In hindsight, it seems synchronicitus that I’d had that dream the night before the topic of hoarding/decluttering had cropped up with my sister and that my mum had got in touch about the carpet, and this is why.
I thought the task of getting that carpet in my office would be pretty straightforward; just some furniture (including a large wardrobe that would first need emptying) to move out and into my bedroom, my computer to disassemble and general office supplies to move out. I’d give the floor a quick hoover (vacuum) and then drag the carpet up the stairs and get to work fitting that before moving everything back in again.
It all seemed quite straightforward but the reality turned out to be more involving; it took me a good portion of the day and ended up being something of an eye opener; I mean, I knew there was a fair amount of stuff in my office (and wardrobe), and draws, but I failed to realise how much stuff that really was and how much time and effort it would all take. I thought I was on top of how many clothes I keep, doing regular clear-outs of ones I haven’t worn for a year, but I found more. I’d actually given some things away to my mum when she delivered the carpet to me since she collects things for charity. One example was I found a box file full of paperwork dating back to 2011 that I just didn’t need any more. I ended up sorting through everything in the room so instead of pushing it all through into my bedroom to be dragged back later, half of it could got down and out instead.

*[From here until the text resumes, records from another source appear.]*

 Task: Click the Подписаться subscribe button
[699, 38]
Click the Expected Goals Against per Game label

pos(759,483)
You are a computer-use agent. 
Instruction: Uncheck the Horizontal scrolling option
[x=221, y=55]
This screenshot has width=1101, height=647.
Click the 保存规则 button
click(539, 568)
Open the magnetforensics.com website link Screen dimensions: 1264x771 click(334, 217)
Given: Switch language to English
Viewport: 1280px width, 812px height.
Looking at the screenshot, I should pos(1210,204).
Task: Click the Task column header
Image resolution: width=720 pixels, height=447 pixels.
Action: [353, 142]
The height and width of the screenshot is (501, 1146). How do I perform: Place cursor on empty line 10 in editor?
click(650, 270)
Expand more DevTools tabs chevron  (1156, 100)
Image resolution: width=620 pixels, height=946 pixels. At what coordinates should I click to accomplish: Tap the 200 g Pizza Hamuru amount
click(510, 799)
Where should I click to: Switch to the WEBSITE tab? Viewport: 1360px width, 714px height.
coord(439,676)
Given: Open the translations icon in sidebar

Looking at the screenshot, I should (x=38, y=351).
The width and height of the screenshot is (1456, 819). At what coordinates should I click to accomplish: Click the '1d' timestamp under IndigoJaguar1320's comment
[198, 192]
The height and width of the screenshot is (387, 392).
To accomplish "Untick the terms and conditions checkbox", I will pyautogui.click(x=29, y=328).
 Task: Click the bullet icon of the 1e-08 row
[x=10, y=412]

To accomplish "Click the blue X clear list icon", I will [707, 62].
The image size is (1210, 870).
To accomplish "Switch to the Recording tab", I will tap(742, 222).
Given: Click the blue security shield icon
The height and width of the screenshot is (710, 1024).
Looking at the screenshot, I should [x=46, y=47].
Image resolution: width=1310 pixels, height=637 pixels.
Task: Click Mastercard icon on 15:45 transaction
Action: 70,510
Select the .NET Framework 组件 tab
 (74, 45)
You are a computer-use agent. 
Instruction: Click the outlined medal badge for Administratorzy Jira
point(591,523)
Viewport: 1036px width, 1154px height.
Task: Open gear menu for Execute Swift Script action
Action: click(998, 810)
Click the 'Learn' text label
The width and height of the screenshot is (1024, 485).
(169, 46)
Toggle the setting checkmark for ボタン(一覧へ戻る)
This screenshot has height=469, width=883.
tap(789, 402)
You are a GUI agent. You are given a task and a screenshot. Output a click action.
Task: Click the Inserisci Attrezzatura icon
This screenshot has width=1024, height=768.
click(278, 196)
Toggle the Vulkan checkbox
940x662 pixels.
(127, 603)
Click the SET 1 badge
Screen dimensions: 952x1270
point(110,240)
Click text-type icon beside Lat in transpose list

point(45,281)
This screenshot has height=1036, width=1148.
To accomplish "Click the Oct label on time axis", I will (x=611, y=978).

Similar to when I carpeted my living room, I found myself having a strong reluctance to just move all of the same furniture back in because of the refreshing feeling of being in the room free of all its stuff. Right now I’m sat at a different desk and only have my wardrobe behind me with it’s bare essentials in. I did have another desk in here and two chests of draws, along with boxes and trays of paper; they are full of stuff which is needed but I’m thinking about where best they should be situated and do they really need to all be in here cluttering up the room?
I thought I’d done well to move beyond clutter and hoarding but it wasn’t until I came to empty this room that I discovered how blind I had been.
I think there is a good lesson in that and the way to learn it is to, every once in a while, actually empty a room and put back into it what you actually want in there.
Marie Kondo’s TV series is currently on Netflix: Tidying up with Marie Kondo.
*Actually, do count your “chickens” but either pick each one up in turn and ponder if it sparks joy, or employ the 100-item limit rule.